What Languages Should Your API Helper Libraries Support?

What-Languages-Should-Your-API-Helper-Libraries-Support-Nordic-APIs-Doerrfeld

Shipping a great API isn’t just about exposing an endpoint in a RESTful manner. Yes, plenty of developer users will be fine making HTTP requests, but for some, that is not enough. Whether community curated or vendor supplied, code libraries are often created to help extend an application programming interface — API — into specific languages. These libraries help onboard third party users and demonstrate that you’re willing to work on their home turf.

In this first article in a series on supporting your API with code libraries, we examine the importance of helper libraries and how they affect your audience. Backed by research into API library language trends across various industries, we determine what languages you should try to support. We’ll also tune into what players like Twilio and Stripe are doing right to glean helpful best practices.

What Are Helper Libraries?

Helper libraries are developer resources that allow a developer to call an API within the language they are most familiar with, whether it be C#, Ruby, Node.js, Scala, Go, Clojure, Objective-C, or many others. Helper libraries, code libraries, wrappers, Ruby gems, Python bindings, Node.js modules, and Software Developer Kits (SDKs) all help in this regard.

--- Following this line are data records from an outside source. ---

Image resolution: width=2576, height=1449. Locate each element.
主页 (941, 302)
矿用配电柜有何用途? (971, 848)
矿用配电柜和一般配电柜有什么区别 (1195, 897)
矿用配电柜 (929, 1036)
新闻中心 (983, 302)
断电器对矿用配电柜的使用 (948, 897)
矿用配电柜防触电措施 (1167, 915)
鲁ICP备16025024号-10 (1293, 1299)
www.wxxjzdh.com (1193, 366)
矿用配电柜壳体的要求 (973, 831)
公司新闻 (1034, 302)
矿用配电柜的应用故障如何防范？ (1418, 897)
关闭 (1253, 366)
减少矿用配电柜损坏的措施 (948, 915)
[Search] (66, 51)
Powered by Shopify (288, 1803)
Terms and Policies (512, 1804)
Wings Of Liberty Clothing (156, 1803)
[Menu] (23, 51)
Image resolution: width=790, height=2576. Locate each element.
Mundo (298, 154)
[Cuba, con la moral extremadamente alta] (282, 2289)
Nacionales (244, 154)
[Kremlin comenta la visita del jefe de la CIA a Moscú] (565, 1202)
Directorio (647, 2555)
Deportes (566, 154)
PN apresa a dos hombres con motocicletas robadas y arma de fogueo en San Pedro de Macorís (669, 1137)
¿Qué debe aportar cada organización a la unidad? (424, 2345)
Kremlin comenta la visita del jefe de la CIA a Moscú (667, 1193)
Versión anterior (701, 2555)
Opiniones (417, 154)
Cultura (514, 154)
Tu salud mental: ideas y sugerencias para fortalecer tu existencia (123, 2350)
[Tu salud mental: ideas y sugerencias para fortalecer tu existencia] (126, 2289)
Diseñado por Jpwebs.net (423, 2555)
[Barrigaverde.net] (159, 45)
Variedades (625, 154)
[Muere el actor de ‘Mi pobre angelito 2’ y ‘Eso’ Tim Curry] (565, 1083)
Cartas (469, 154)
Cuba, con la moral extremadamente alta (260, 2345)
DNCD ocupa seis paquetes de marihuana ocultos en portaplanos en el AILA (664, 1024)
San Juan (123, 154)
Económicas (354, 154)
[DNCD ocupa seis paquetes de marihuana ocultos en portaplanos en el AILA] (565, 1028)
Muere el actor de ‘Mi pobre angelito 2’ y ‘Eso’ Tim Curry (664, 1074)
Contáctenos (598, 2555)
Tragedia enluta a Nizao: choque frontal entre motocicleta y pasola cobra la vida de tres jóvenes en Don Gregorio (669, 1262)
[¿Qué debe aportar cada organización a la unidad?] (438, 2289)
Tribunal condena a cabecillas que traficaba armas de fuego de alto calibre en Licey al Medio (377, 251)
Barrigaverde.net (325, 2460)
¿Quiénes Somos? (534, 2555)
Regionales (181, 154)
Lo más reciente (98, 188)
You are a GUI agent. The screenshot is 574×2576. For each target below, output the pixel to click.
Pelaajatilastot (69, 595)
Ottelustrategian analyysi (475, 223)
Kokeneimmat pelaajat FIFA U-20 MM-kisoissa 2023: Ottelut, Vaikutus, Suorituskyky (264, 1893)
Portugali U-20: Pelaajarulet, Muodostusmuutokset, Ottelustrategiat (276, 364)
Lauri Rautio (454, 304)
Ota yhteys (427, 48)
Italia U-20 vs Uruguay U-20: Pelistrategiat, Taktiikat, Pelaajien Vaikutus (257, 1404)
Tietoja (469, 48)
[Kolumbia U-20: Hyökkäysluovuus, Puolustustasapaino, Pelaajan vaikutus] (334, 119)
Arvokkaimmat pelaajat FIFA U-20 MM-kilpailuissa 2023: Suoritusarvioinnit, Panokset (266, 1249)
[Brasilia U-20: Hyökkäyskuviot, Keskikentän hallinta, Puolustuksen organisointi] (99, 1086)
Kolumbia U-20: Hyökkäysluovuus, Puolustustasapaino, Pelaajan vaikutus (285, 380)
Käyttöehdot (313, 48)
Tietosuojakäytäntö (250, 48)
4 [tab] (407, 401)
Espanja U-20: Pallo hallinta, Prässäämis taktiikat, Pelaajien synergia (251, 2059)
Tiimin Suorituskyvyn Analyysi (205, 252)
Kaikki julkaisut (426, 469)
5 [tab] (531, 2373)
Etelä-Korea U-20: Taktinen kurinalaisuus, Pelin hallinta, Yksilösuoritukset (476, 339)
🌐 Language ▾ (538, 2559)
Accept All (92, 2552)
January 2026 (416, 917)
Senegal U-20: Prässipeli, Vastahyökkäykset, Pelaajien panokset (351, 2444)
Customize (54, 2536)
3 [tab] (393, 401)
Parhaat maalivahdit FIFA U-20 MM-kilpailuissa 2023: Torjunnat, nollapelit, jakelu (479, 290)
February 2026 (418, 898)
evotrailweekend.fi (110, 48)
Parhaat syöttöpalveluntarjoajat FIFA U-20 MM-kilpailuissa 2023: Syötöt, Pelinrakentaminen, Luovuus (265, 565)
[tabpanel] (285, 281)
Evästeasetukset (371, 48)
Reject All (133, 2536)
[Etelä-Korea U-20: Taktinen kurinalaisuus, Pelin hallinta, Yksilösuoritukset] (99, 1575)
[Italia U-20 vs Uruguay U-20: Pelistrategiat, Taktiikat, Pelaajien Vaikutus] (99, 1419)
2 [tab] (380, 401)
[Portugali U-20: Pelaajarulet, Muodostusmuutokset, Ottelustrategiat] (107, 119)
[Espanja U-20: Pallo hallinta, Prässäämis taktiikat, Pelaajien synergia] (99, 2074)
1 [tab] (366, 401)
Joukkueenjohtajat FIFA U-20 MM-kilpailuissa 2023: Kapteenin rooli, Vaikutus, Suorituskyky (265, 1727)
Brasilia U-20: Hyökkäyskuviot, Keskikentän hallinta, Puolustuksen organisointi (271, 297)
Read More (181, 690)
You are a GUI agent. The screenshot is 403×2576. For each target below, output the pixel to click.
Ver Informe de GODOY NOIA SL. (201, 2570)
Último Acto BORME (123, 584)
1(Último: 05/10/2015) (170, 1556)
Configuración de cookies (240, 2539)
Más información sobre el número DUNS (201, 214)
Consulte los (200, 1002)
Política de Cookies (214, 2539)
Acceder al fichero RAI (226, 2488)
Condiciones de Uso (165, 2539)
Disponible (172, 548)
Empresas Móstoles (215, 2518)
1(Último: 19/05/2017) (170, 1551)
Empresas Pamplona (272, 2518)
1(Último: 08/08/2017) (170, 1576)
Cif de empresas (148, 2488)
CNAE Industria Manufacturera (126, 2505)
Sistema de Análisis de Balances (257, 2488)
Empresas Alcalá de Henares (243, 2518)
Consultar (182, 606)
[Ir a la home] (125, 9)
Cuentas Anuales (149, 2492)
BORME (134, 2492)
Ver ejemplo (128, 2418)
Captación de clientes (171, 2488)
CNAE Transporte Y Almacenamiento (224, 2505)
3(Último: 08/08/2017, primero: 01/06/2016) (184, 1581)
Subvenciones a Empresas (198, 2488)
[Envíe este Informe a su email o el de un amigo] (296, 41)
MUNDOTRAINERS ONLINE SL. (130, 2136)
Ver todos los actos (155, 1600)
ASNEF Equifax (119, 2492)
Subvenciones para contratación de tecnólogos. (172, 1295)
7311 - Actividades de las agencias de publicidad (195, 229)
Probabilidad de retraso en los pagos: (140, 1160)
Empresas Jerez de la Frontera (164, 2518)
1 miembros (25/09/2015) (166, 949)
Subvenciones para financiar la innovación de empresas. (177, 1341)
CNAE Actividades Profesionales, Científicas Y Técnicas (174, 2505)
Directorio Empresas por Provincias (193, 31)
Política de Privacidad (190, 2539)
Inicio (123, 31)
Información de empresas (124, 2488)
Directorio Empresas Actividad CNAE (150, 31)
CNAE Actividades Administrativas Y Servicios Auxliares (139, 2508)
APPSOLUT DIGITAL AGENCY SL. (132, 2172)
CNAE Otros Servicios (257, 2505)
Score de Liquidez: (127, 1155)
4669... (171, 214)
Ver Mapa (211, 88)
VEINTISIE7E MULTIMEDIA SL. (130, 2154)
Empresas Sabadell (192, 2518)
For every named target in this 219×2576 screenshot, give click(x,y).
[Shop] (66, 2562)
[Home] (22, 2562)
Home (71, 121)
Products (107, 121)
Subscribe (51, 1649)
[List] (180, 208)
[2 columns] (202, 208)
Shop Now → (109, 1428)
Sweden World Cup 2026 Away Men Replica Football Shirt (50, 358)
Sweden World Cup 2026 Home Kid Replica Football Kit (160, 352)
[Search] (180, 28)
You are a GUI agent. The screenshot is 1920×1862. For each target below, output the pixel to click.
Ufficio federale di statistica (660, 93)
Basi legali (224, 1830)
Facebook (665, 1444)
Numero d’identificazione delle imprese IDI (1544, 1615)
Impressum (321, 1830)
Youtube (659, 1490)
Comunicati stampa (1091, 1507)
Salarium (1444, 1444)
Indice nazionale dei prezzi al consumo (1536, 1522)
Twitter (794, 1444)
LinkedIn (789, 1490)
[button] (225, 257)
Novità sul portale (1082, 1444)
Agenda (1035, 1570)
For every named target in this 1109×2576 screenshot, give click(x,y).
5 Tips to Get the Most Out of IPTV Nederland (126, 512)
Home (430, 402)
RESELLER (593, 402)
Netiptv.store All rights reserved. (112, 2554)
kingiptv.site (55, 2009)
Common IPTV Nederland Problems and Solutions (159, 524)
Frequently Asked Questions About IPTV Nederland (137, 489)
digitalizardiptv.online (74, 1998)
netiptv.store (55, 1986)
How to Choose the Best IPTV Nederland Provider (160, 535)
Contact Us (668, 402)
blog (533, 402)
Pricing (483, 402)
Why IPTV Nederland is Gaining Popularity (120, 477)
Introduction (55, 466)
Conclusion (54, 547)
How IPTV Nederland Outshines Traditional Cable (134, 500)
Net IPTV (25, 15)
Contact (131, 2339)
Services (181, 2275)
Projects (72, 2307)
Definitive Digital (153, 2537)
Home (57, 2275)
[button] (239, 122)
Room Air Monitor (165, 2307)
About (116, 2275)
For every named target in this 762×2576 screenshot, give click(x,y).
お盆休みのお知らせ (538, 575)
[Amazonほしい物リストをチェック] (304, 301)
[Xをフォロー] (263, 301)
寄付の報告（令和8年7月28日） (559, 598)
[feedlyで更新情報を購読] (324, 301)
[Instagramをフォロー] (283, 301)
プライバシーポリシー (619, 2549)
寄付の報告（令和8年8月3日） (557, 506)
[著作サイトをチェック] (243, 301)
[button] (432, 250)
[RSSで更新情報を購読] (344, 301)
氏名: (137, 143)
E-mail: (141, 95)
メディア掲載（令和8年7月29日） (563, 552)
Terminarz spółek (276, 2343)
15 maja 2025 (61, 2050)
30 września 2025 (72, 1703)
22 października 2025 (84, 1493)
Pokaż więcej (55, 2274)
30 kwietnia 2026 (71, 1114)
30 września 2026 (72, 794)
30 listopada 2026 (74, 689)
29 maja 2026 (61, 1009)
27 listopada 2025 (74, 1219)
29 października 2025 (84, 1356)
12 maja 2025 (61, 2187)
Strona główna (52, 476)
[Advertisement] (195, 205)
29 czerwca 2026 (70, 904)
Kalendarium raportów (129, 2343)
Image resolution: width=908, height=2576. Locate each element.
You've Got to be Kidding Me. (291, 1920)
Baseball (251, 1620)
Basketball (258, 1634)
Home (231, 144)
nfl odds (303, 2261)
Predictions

Watch Michael Wawra, evangelist at Twilio, discuss this topic at a Nordic APIs event

Why Not Just Let Them REST?

Usually, the Uniform Resource Locator — URL — is a friend, allowing access to a specific resource and enabling software to leave isolated environments. The existence of URLs have enabled the Internet, along with an incredible array of products to thrive. However, accessing resources from something other than a web browser can be a complete pain. A cURL POST request to the Twilio API asking to send a text message, for example, may look something like:

$ curl -XPOST https://api.twilio.com/2015-11-09/Accounts/AC5ef823a324940582addg5728ec484/SMS/Messages.json \
	-d “Body=Jenny%20please%3F%21%20I%20love%20you%20<3” \
	-d “To=%2B1415924372” \
	-d “From=%2B424572869” \
	-u ‘AC5ef823a324940582addg5728ec484:{AuthToken}’

This type of request is machine readable, but it involves a lot of encoding and rare symbols to print a relatively simple phrase. Enter REST — a way of building web services by following a set of specific constraints between consumers and providers. The specification describes ways to interact with URLs in a handy and comprehensible method.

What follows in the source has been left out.